Three of the nation’s largest wireless network installation companies offered uniformly positive outlooks for the U.S. market this week, noting that they expect wireless network operators to continue to spend money to build out their networks and install new network technology, including 5G.
And those glowing comments—from executives at American Tower, SBA Communications and Boingo—were clearly noticed by a number of Wall Street analysts. Specifically, the analysts at Deutsche Bank Research pointed to “accelerating wireless carrier capex” this year, and said that U.S. nationwide carriers are expected to increase their overall capex in 2018 by 14% over last year to $30.5 billion, which the analysts noted is the biggest capex figure they’ve seen since 2014.
“LTE densification and early 5G activity are key drivers, with increasing activity across each of the carriers,” the Deutsche Bank analysts wrote. “We maintain a positive stance on the US Towers, with Buy ratings on Crown Castle (CCI) and American Tower (AMT). We also view Hold-rated SBA Communications (SBAC) as a top beneficiary of these key trends. Our recently updated estimates imply an uptick in 2H18 tower revenue trends from several spectrum build catalysts, with these catalysts supporting above average growth in forward years as well.”
American Tower executives offered a particularly optimistic outlook on the U.S. tower market for 2018.
“We anticipate that our core U.S. tower market will enjoy strong tenant demand in 2018 and beyond.

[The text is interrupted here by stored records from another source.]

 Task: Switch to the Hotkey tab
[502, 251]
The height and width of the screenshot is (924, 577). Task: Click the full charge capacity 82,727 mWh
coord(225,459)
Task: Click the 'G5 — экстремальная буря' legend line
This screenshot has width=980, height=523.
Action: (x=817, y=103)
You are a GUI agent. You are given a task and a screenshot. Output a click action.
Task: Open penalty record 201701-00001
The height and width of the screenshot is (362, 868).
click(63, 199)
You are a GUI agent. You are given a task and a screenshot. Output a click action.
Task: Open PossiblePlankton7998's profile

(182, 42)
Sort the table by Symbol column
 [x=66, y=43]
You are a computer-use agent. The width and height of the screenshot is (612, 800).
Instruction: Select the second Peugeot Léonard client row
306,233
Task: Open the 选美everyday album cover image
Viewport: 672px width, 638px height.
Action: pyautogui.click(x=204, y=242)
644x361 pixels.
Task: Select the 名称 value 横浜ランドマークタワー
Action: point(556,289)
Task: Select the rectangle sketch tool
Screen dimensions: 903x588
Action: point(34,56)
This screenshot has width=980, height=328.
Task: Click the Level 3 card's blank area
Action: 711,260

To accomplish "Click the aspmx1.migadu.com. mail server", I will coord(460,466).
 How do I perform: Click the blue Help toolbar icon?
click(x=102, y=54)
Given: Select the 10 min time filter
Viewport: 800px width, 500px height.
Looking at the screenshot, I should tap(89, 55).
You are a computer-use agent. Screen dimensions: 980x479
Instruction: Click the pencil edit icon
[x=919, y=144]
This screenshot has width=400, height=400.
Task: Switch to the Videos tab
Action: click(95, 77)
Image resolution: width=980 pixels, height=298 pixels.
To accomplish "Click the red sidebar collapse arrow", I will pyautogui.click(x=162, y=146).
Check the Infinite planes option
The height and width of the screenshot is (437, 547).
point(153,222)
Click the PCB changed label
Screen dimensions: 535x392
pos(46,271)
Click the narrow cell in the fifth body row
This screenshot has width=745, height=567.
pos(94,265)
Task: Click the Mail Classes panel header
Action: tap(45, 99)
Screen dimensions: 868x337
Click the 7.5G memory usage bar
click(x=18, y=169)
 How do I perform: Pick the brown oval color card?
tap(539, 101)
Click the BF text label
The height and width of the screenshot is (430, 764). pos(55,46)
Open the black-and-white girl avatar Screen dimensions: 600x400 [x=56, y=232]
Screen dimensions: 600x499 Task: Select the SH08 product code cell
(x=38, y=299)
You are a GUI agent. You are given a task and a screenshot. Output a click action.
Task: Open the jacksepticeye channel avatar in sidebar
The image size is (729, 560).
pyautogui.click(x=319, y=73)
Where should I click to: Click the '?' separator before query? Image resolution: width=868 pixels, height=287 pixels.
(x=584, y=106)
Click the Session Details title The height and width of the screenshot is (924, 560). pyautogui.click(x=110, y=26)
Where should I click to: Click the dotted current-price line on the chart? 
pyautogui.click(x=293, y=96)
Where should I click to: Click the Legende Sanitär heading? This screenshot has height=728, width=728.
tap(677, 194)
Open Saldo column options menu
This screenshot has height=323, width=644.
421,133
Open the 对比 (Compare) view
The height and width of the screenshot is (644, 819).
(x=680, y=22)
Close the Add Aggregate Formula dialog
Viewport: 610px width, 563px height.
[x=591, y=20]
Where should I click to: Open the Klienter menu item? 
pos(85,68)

Based on the mobile operators' recent public statements, the aggregate U.S. carrier capex should be in the $30 billion plus range in 2018, a level which supports robust organic tenant billings growth for our business,” said American Tower CEO James Taiclet Jr. during the company’s recent quarterly conference call with investors, according to a Seeking Alpha transcript of the event. “With all four national carriers in the U.S. offering unlimited data plans and with increasing mobile video consumption among consumers, we can also expect another year of at least 30% aggregate data growth in the U.S., all of which places further demands on wireless networks. And with the announced deployment plans for the FirstNet public safety network, a midband spectrum build-out expected in the 2.5 gigahertz band, and the potential launch of low-band 5G coverage projects, we expect tenant organic billings growth of over 6% this year in the United States.”
Similarly, Boingo said its Distributed Antenna System business continues to grow; the company said it deployed 4,300 new DAS nodes in 2017 and now counts 11,200 DAS nodes in its backlog. And Boingo CEO David Hagan said the company would also expand its DAS business into small cells (though he said small cells likely wouldn’t be a “major contributor” to the company’s 2018 revenues).
“We remain encouraged by the many opportunities at Boingo and see several drivers ahead,” wrote the analysts at Jefferies following the release of Boingo’s fourth-quarter results. The analysts specifically pointed to continued demand for DAS and small cells as reasons they’re positive on the company.
Similarly, the executives at tower company SBA voiced confidence in 2018:
“We anticipate a meaningful increase in domestic operational leasing activity in 2018 over 2017, driven largely by incremental activity from Sprint, and the ramp up of FirstNet related activity with AT&T. Combined with steady contributions from T-Mobile and Verizon, we expect to see domestic leasing activity in the form of new lease and amendment signings build throughout the year which should begin to show itself in the financial results in the second half of the year,” SBA EVP and CFO Brendan Cavanagh said during the company’s quarterly conference call with investors this week, according to a Seeking Alpha transcript of the event. “We expect that this increased domestic leasing activity will result in a very positive run rate leasing revenue level by year-end.”
However, the analysts at Barclays sounded a note of caution, writing that SBA’s outlook for 2018 came in below their expectations.
“While management's guidance does seem conservative, it fell short of expectations suggesting a more prolonged ramp in activity pickup vs. what was anticipated. Ultimately, our own carrier and supplier checks suggest an improved growth rate should emerge in the back half of the year heading into 2019,” Barclays' analysts wrote in a note to investors this week.